Any Kubernetes workload resource creates and runs a number of containers. These containers have requirements for the amount of computing resources of the cluster worker nodes. The Kubernetes scheduler takes into account the workload's computational resource requirements to place it on the most appropriate worker nodes.

You should limit resource consumption for any workload that runs in the cluster. Then workload containers cannot exhaust all available worker node resources (for example, if there is a memory leak).

Although VK Cloud Kubernetes clusters already contain preconfigured limits, it is a good practice to limit resources manually. For example, preconfigured limits may not be appropriate for resource-intensive workloads.

For a container in Kubernetes, you can set:

  • resources.requests: request of computational resources.

    The container can use more computational resources than requested if the worker-node is willing to allocate additional resources. The lower threshold for resources allocated to a container is always limited to the values specified in resources.requests.

    For example, let the container memory be given a required amount of RAM of 256M (256 MB).
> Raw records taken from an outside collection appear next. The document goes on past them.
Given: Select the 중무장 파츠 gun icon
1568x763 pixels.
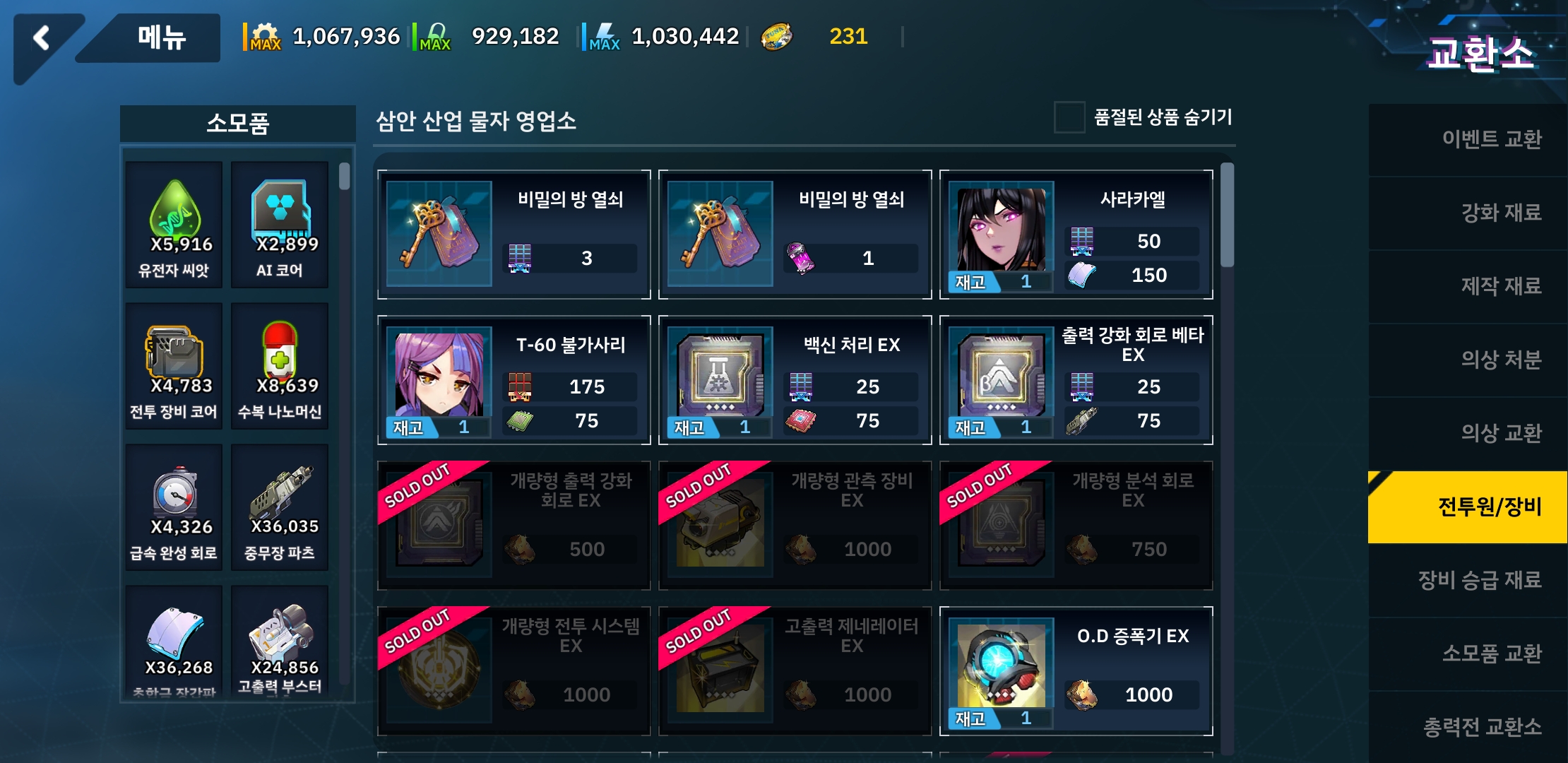Looking at the screenshot, I should [x=280, y=492].
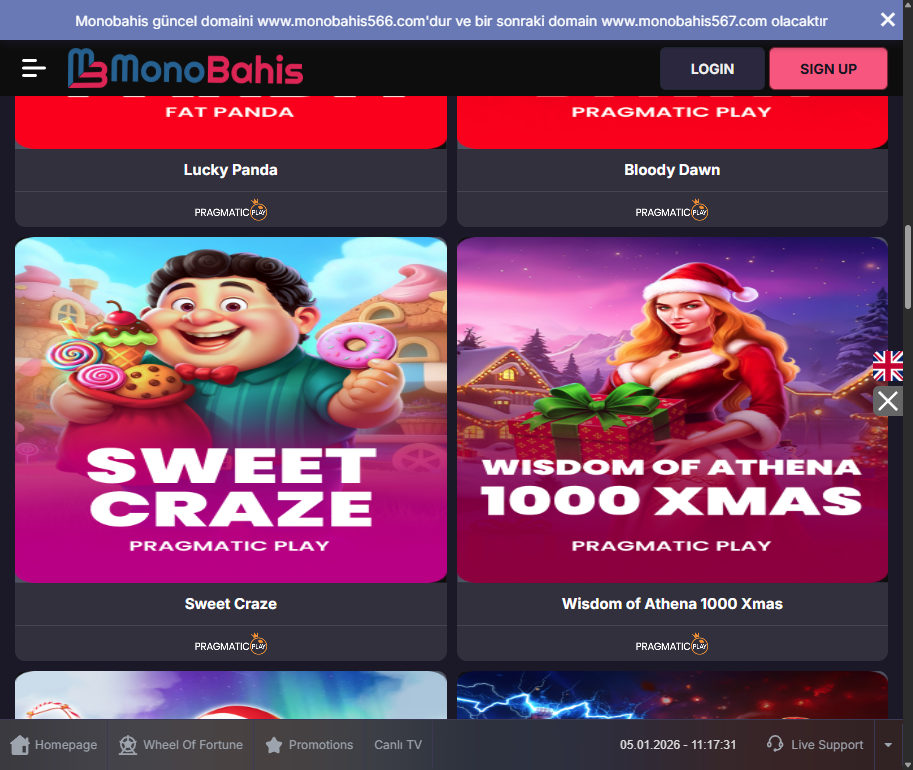Click Pragmatic Play logo under Sweet Craze
913x770 pixels.
(231, 644)
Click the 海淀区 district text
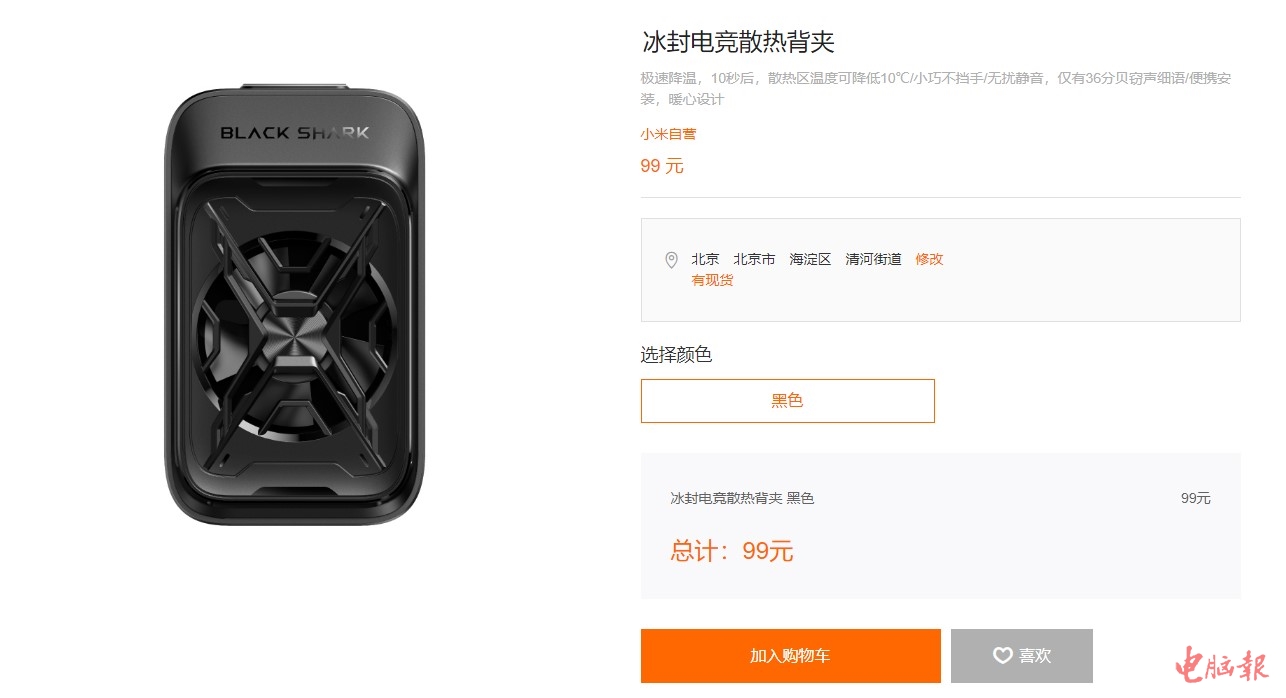 pos(810,259)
If this container is in a pod hosted on a node with 8GB of RAM, the container may try to use more RAM if the node has free memory.

  • resources.limits: limitation on computing resources.

    The container will not be allowed to use more computing resources than specified in this parameter.

The following computing resources can be limited by the requests and limits parameters:

  • cpu: the number of vCPUs.

    It is set either in integer cores (e.g., for 3 vCPUs - resources.requests.cpu: 3) or in hundredths of one core using suffix m (e.g., for 0.25 vCPU - resources.requests.cpu: 250m).

  • memory: the amount of RAM.

    The amount is specified in bytes, but the following suffixes can be used for convenience:

    • Decimal suffixes: k, M, G, T, P, E. For example, 1k would be equivalent to 1000 bytes.
    • Binary suffixes corresponding to the power of two: Ki, Mi, Gi, Ti, Pi, Ei. For example, 1Ki will be equivalent to 1024 bytes.